Bank of America, JP Morgan RBI forecast: After the Reserve Bank of India (RBI)- led Monetary Policy Committee (MPC) decided to keep the repo rate unchanged at 6.50 per cent, JP Morgan said that MPC delivered a dovish hold, injected liquidity by cutting banks’ cash reserve ratio (CRR) by 50 bps and opened the door to a February cut. Further, a similar rate cut call is projected by Bank of America (BofA Securities) as well. “The recent pick up in October CPI inflation at 6.2 per cent notwithstanding, we believe monetary policy has pivoted further to support growth, as medium-term inflation forecasts for both the RBI and for BofA are broadly aligning with the 4 per cent target on a durable basis. With November CPI inflation print likely coming in below 6 per cent, hence, we maintain our rate cut call of cuts beginning in February MPC meeting, and continue to expect 100 bp of cuts in the cycle, given a durable alignment of headline CPI close to 4 per cent through 2025,” said Rahul Bajoria, hHad of India and ASEAN economic research, BofA Securities. He added that this will bring the repo rate to 5.50 per cent by end-2025, close to the neutral rate. “If inflation comes off below 5 per cent in November print next week, risks of an intermeeting rate cut would rise,” he noted.
The RBI MPC, on Friday, decided to keep the key lending rate unchanged at 6.5 per cent and the CRR has been now cut by 50 bps to 4 per cent from 4.5 per cent in a bid to boost liquidity in the financial system. RBI Governor Shaktikanta Das elaborated on the rationale behind maintaining the status quo. The MPC observed that India’s near-term inflation and growth outlooks have worsened slightly since the October policy review. However, economic activity is expected to improve, supported by rising business and consumer confidence, as indicated by the Reserve Bank’s surveys.

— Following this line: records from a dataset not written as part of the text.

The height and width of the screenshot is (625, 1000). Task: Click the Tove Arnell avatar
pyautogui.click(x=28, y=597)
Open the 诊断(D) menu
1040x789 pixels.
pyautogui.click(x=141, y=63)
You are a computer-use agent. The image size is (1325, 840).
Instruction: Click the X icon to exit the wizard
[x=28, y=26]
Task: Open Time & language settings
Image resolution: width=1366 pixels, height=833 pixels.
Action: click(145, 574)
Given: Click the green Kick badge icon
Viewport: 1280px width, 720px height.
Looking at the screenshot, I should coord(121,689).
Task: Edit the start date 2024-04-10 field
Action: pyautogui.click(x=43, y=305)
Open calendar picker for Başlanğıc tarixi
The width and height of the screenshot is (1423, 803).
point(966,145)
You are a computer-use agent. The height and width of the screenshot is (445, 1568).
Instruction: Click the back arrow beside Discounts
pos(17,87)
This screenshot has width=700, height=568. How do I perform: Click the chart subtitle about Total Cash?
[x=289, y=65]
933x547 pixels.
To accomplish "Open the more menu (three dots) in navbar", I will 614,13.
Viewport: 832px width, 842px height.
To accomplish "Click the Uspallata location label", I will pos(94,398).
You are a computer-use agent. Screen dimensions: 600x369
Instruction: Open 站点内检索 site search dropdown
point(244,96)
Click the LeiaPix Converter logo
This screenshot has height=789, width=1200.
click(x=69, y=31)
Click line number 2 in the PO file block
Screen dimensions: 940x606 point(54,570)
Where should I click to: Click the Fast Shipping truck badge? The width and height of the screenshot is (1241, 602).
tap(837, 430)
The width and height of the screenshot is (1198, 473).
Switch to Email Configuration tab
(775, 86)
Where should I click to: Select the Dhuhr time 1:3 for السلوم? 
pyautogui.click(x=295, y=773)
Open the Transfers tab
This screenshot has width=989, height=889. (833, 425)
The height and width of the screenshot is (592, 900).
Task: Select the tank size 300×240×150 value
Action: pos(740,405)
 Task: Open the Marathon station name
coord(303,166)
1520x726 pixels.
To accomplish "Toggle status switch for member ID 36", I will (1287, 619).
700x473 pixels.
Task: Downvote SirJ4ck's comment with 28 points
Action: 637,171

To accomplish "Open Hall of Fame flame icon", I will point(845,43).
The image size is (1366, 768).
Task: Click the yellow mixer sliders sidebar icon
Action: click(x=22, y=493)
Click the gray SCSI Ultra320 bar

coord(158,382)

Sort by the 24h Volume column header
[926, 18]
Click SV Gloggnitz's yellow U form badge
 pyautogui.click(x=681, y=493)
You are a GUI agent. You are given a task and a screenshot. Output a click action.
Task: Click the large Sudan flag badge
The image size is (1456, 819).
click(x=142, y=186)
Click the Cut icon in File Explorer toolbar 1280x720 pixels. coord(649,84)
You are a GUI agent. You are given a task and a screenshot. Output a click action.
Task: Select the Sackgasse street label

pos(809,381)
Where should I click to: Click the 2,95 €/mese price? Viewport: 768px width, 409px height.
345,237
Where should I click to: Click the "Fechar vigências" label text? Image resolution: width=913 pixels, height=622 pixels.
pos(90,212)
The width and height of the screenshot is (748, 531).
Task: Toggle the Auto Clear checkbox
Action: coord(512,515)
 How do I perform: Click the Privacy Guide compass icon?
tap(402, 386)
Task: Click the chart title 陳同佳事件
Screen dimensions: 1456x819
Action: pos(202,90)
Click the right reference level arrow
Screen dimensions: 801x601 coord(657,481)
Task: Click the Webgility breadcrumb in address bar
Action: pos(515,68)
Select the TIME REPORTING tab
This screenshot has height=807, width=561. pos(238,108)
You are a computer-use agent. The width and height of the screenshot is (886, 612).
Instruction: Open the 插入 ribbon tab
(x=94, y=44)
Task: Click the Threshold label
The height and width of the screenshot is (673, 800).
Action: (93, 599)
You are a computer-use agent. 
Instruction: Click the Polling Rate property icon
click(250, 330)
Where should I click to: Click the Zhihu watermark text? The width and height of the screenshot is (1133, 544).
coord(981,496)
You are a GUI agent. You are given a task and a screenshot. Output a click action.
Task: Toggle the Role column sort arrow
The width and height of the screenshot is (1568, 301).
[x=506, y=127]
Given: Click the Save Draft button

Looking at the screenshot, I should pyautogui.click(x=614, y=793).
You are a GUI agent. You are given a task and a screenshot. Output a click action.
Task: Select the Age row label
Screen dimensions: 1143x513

The JP Morgan analysis report stated that while it did not rule out the cut, the brokerage firm had pointed out that it would have been odd for the RBI to discernibly mark up its inflation forecast and cut at the same meeting. The RBI marked up its current quarter inflation forecast by 90 bps from 4.8 per cent to 5.7 per cent (JP Morgan: 5.8 per cent) and full year 2024-25 CPI to 4.8 per cent from 4.5 per cent.
JP Morgan said that the policy clearly opened the door for a February cut. First, the RBI projects headline CPI at 4.5 per cent, 4.6 per cent and 4 per cent in the first three quarters of the 2025 calendar year – helped by the disinflation induced by the kharif and rabi harvests. “If inflation tracks the RBI’s projections until February – and the Committee has more conviction in February that inflation is headed to the 4 per cent handle – a February cut is very much on the table,” the JM Morgan report stated. Second, the RBI sharply marked down its GDP forecast for this fiscal year to 6.6 per cent from 7.2 per cent. If growth is tracking in the mid-6 per cent range and inflation is expected to soften to the 4 per cent handle, JP Morgan said, a February easing is on the cards.
Shreya Sodhani, Regional Economist, Barclays, also maintained, “Going forward, as the worst of quarterly growth reading and peak inflation seem to be behind us, we expect the MPC to derive comfort from the same and commence rate easing from February 2025, cutting the policy repo rate by 25bp, as inflation moderates closer to target and growth may still fall short of the MPC’s forecast. We see a cumulative 100bp of rate cuts in the easing cycle, taking the policy repo rate to 5.5 per cent by March 2026. Post February 2025, we expect three more cuts of 25bp each in April, August, and February 2026.”
Elara Securities also voiced a February rate cut call. Garima Kapoor, Economist and Executive Vice President, Elara Securities, said, “We expect the MPC to cut policy repo rate by 25bps in Feb 2025 and expect a total of 75bps rate cut this easing cycle. The CRR cut following the change in stance in the previous meeting paves the way for further policy easing in the form of rate cuts.”